## What is being asked
Only those lines in the data below from the line containing "Art Awards (40, 2468)" through the line containing "电商Agent (357, 23)", both included, should be restated word for word.
Records for processing START
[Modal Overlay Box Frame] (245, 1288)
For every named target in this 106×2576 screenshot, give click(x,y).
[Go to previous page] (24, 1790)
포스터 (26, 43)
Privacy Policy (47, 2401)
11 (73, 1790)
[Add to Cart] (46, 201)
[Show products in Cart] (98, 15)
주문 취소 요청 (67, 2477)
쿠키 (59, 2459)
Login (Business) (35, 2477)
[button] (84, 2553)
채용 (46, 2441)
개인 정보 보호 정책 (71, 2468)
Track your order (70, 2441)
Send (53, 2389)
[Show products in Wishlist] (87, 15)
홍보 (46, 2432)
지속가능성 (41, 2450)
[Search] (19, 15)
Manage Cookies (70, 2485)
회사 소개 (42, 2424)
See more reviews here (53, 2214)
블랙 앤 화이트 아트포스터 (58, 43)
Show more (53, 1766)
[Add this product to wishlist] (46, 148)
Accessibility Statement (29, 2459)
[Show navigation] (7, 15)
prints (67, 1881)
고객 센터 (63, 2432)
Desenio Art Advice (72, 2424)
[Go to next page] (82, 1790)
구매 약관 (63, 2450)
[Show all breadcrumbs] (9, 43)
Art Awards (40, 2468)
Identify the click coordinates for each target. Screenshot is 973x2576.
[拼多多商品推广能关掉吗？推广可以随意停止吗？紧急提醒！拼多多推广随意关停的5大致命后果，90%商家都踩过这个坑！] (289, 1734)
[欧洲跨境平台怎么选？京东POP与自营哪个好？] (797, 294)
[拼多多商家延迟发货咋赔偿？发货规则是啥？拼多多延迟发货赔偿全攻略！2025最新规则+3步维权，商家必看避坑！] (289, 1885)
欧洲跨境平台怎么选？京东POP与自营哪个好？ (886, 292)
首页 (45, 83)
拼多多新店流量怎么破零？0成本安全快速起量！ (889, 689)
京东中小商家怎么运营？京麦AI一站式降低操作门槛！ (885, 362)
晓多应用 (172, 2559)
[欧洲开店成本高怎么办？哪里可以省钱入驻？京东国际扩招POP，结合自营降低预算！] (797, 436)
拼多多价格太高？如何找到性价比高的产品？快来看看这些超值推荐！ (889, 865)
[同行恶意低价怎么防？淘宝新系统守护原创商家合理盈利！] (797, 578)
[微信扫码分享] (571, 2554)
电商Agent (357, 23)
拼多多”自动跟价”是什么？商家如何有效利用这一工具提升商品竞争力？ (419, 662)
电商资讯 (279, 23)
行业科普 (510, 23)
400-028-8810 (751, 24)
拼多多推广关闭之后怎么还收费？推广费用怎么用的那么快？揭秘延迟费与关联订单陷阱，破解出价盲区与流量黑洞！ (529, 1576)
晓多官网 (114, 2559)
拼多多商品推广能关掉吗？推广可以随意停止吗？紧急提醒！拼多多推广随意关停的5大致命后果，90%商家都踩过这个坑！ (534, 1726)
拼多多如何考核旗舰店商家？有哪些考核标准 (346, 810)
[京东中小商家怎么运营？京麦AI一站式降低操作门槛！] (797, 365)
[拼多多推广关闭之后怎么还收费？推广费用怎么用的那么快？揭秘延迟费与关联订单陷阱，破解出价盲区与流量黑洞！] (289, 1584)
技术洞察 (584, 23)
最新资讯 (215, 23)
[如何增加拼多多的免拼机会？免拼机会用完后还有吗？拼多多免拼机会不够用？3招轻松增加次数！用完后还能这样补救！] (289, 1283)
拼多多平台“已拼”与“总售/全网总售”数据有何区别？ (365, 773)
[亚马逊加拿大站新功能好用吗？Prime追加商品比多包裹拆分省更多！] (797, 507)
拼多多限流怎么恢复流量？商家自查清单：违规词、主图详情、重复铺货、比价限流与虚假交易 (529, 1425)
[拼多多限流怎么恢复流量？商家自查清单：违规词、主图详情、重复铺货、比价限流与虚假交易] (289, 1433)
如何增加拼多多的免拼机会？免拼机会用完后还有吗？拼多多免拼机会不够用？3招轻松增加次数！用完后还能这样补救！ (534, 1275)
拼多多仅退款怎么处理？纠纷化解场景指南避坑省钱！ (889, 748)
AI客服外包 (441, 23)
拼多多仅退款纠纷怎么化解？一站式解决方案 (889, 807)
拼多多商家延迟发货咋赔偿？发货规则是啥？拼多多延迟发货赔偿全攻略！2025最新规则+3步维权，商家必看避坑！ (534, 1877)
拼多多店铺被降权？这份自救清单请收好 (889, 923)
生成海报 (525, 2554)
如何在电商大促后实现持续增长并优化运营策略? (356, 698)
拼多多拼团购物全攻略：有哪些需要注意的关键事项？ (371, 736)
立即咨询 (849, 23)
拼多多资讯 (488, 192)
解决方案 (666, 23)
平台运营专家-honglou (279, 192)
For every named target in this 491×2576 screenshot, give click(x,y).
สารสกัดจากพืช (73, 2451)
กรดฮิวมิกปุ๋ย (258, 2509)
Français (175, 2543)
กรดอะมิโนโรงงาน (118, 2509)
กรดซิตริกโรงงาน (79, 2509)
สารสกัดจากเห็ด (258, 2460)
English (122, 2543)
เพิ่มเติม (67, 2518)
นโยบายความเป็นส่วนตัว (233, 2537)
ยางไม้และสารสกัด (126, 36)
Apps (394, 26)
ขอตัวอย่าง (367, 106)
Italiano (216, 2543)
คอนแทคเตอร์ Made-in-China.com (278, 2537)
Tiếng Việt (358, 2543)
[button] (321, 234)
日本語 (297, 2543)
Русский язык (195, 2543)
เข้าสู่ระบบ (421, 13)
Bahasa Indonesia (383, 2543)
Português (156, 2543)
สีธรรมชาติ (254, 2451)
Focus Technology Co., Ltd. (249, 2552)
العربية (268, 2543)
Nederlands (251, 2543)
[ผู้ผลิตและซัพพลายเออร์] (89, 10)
Records for processing END
## Finished exercise
Art Awards (40, 2468)
Identify the click coordinates for each target. Screenshot is 973x2576.
[拼多多商品推广能关掉吗？推广可以随意停止吗？紧急提醒！拼多多推广随意关停的5大致命后果，90%商家都踩过这个坑！] (289, 1734)
[欧洲跨境平台怎么选？京东POP与自营哪个好？] (797, 294)
[拼多多商家延迟发货咋赔偿？发货规则是啥？拼多多延迟发货赔偿全攻略！2025最新规则+3步维权，商家必看避坑！] (289, 1885)
欧洲跨境平台怎么选？京东POP与自营哪个好？ (886, 292)
首页 (45, 83)
拼多多新店流量怎么破零？0成本安全快速起量！ (889, 689)
京东中小商家怎么运营？京麦AI一站式降低操作门槛！ (885, 362)
晓多应用 (172, 2559)
[欧洲开店成本高怎么办？哪里可以省钱入驻？京东国际扩招POP，结合自营降低预算！] (797, 436)
拼多多价格太高？如何找到性价比高的产品？快来看看这些超值推荐！ (889, 865)
[同行恶意低价怎么防？淘宝新系统守护原创商家合理盈利！] (797, 578)
[微信扫码分享] (571, 2554)
电商Agent (357, 23)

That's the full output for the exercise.